WAT WORDT GEVRAAGD
**1)** Neem het stuk van het tekstfragment over jonkheer Alexander over tussen "Maar het bleef" en "haar zielerust opgedragen.", beide inbegrepen, en vervang daarin "Française" door "Franse vrouw".
**2)** Herschrijf de alinea uit het tekstfragment over jonkheer Alexander die begint met "Jonkheer Alexanders ambities" in kortere vorm en behoud daarbij de belangrijkste feiten.

TEKSTFRAGMENT
>>>>>

Jonkheer Alexanders ambities waren niet blijven rusten bij de bouw van een droomkasteel. Hij bebouwde ook zijn gronden. En dat wel op een spectaculaire manier zodat de Loonse boeren hun ogen uitkeken. Hij werkte namelijk machinaal met ploeg-, maai- en dorsmachines. De grootste sensatie verwekte echter wel de stoommachine, welke de andere machines liet functioneren. Bij de komst van die stoommachine had het paar een show voor het dorp weggegeven, waarbij Alexander als bestuurder en de mooie Marie Blancé als stookster fungeerden. Ook zoiets was in Loon nog nooit vertoond.

En nu rijst misschien wel de vraag: "Waar deed hij dat toch allemaal van?" Ter beantwoording daarvan dient men te weten, dat hij in zijn Parijse tijd in België al een stuk of drie villa's of restaurants had laten bouwen als geldbelegging. Deze villa's brachten bij verkoop 90.000 gld. op.

 

Verdwenen

Maar het bleef daar in Loon inderdaad niet allemaal mooi gaan. Marie Blancé, wier schoonheid danig aan het tanen was geraakt, sukkelde met haar gezondheid. Tengevolge van verwaarlozing had zij lelijke wonden aan een voet. Ze kon hieraan zelfs geen schoen meer dragen. Zij liep toen steeds rond met de voet gewikkeld in een jutezak... De verstandhouding met Alexander had ook haar beste tijd gehad. En toen gebeurde het: Op een zekere nacht - het moet rond 1911 geweest zijn - verdween de Française zonder een adres achter te laten. De politie zocht enige dagen vruchteloos totdat er bericht van haar overlijden kwam. Dat zou gebeurd zijn in een hotel te Tilburg. Zij stierf "geheel verzoend met God en de Kerk" zoals het heette. Nadien werden in de Loonse kerk nog herhaaldelijk missen voor haar zielerust opgedragen.

<<<<<

VERMELDINGEN

>>>>>

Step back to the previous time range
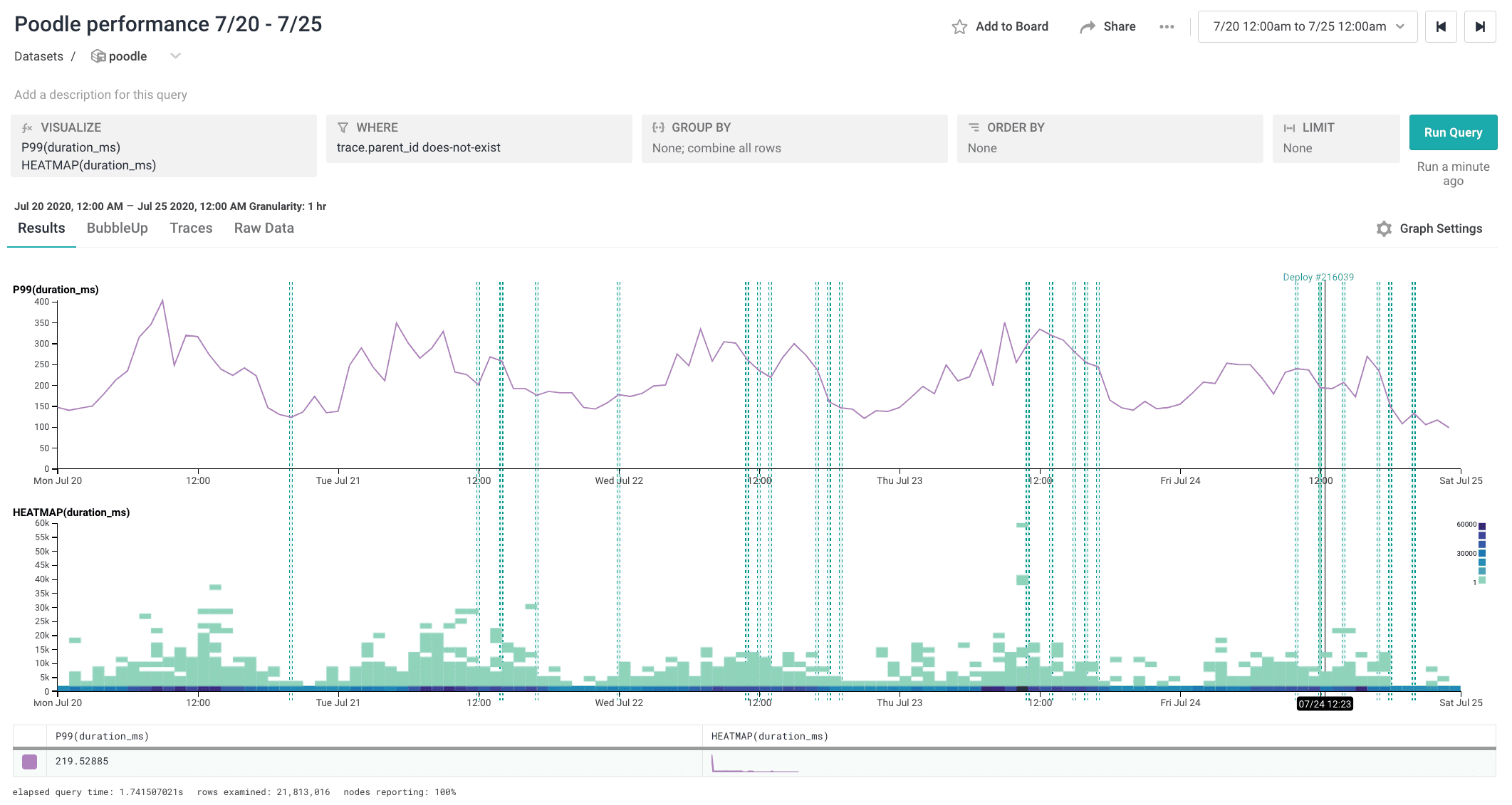The image size is (1512, 805). (1440, 27)
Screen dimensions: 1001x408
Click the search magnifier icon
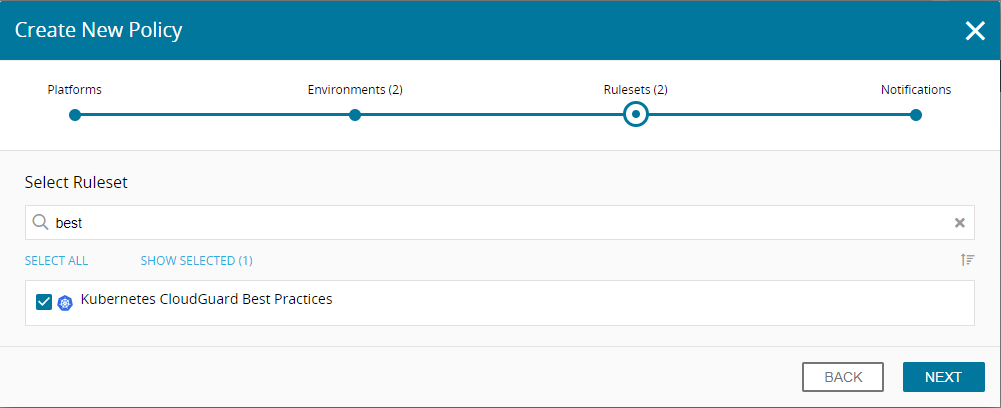pos(40,222)
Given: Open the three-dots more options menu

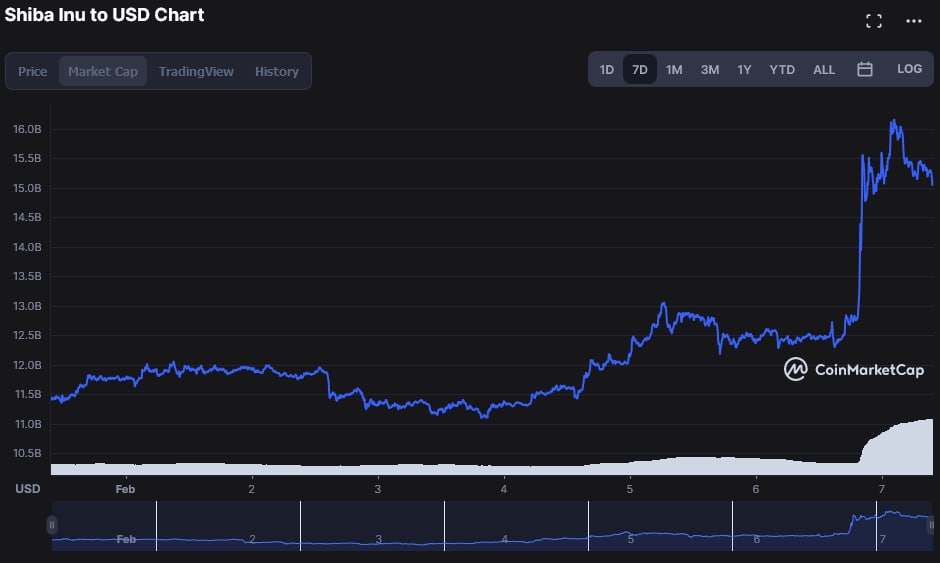Looking at the screenshot, I should [x=914, y=21].
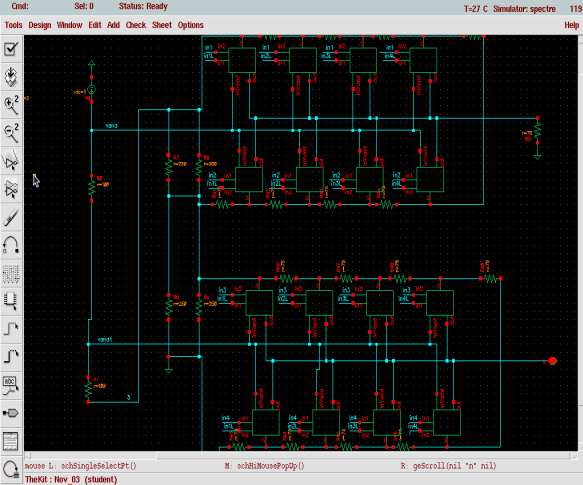Select the Delete tool icon
Viewport: 583px width, 485px height.
click(x=11, y=217)
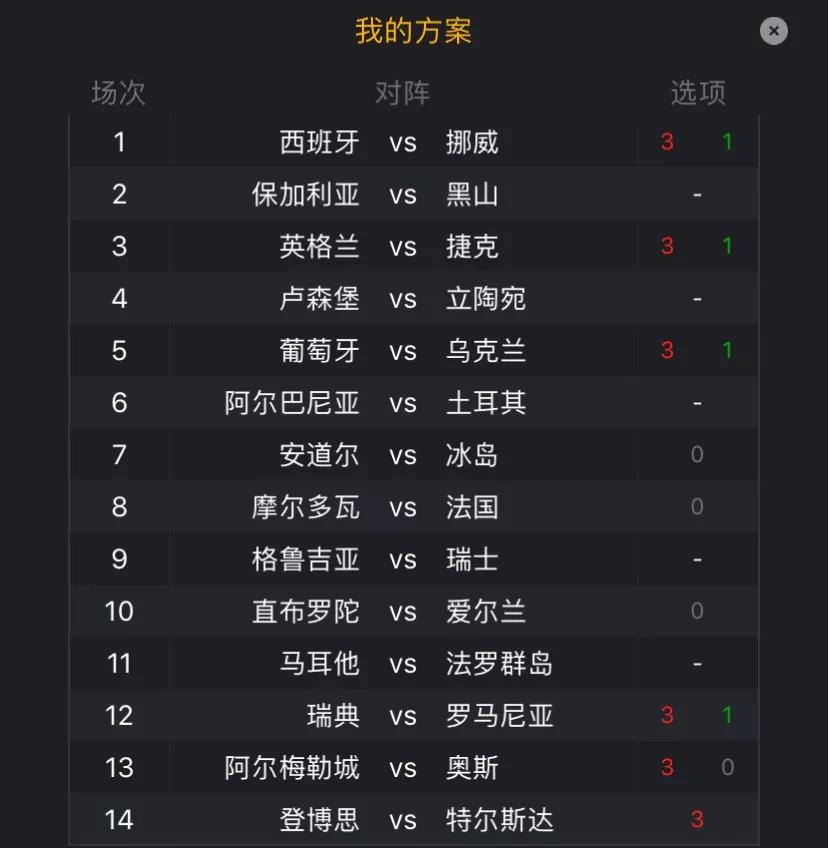Open match row 4 卢森堡 vs 立陶宛
828x848 pixels.
coord(414,299)
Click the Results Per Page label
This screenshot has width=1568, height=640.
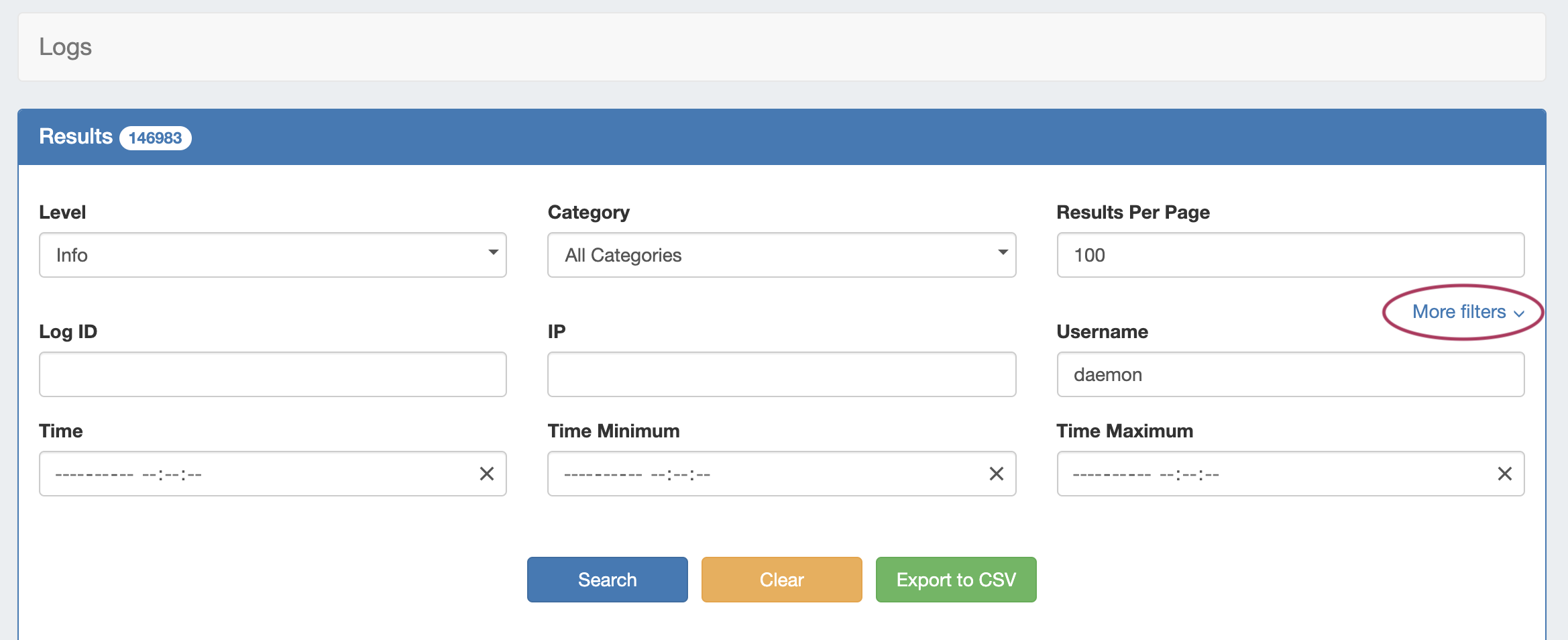coord(1133,212)
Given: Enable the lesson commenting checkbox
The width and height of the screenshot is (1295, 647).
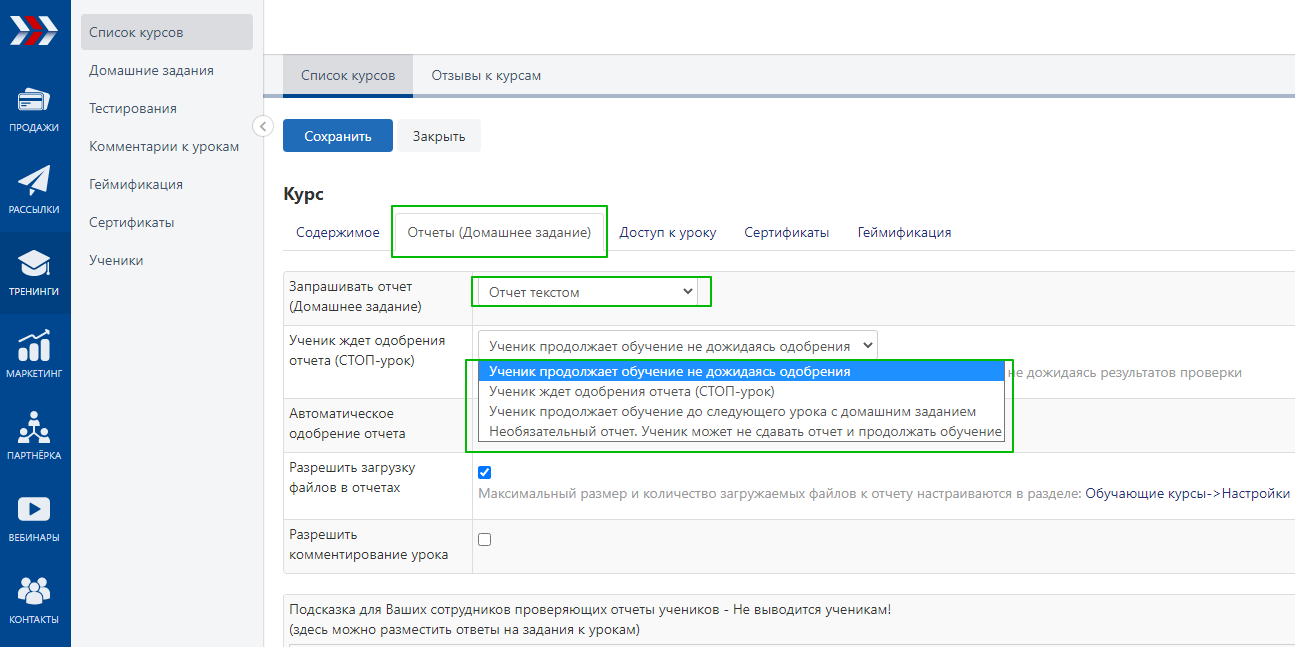Looking at the screenshot, I should (485, 540).
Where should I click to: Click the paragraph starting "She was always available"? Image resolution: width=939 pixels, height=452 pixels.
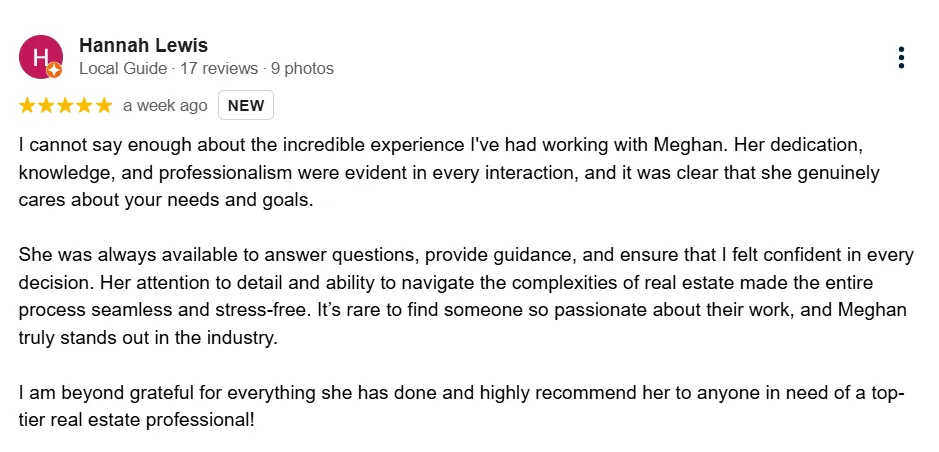(x=466, y=297)
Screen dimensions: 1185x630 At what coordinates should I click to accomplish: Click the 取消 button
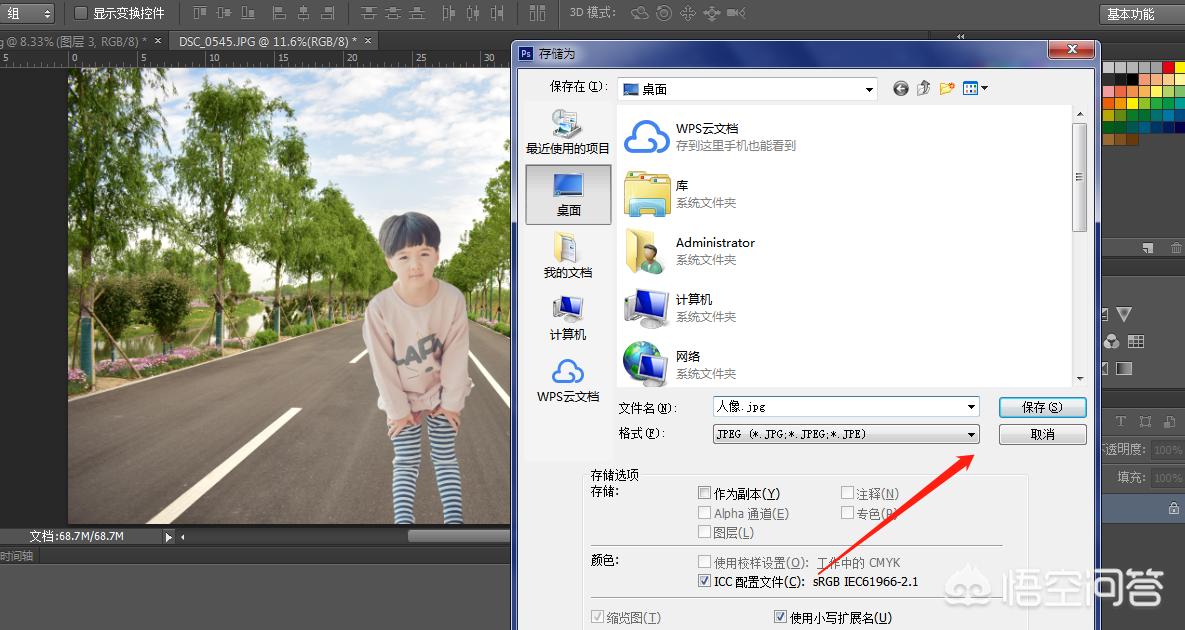1042,434
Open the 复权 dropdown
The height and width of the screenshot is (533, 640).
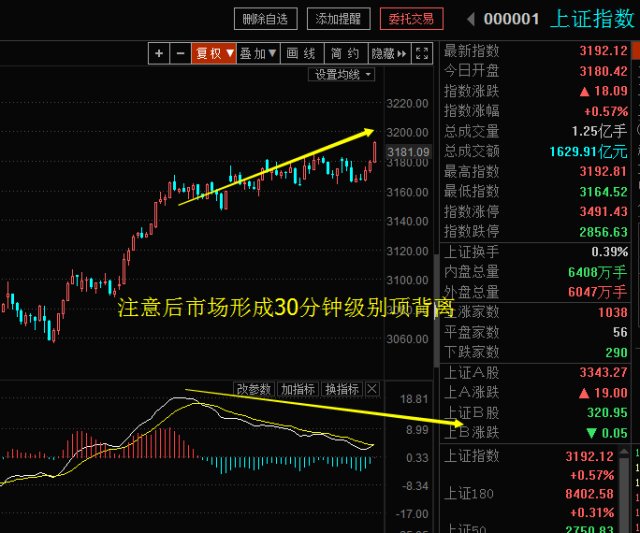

<<<<<

UITWERKING OPDRACHTEN
**1)**
Maar het bleef daar in Loon inderdaad niet allemaal mooi gaan. Marie Blancé, wier schoonheid danig aan het tanen was geraakt, sukkelde met haar gezondheid. Tengevolge van verwaarlozing had zij lelijke wonden aan een voet. Ze kon hieraan zelfs geen schoen meer dragen. Zij liep toen steeds rond met de voet gewikkeld in een jutezak... De verstandhouding met Alexander had ook haar beste tijd gehad. En toen gebeurde het: Op een zekere nacht - het moet rond 1911 geweest zijn - verdween de Franse vrouw zonder een adres achter te laten. De politie zocht enige dagen vruchteloos totdat er bericht van haar overlijden kwam. Dat zou gebeurd zijn in een hotel te Tilburg. Zij stierf "geheel verzoend met God en de Kerk" zoals het heette. Nadien werden in de Loonse kerk nog herhaaldelijk missen voor haar zielerust opgedragen.

**2)** Alexander bewerkte ook zijn gronden, en wel machinaal met ploeg-, maai- en dorsmachines, tot verbazing van de Loonse boeren. De grootste sensatie was de stoommachine die de andere machines aandreef. Bij de komst ervan gaf het paar een show voor het dorp. Alexander was bestuurder en Marie Blancé stookster. Zoiets was in Loon nog nooit vertoond.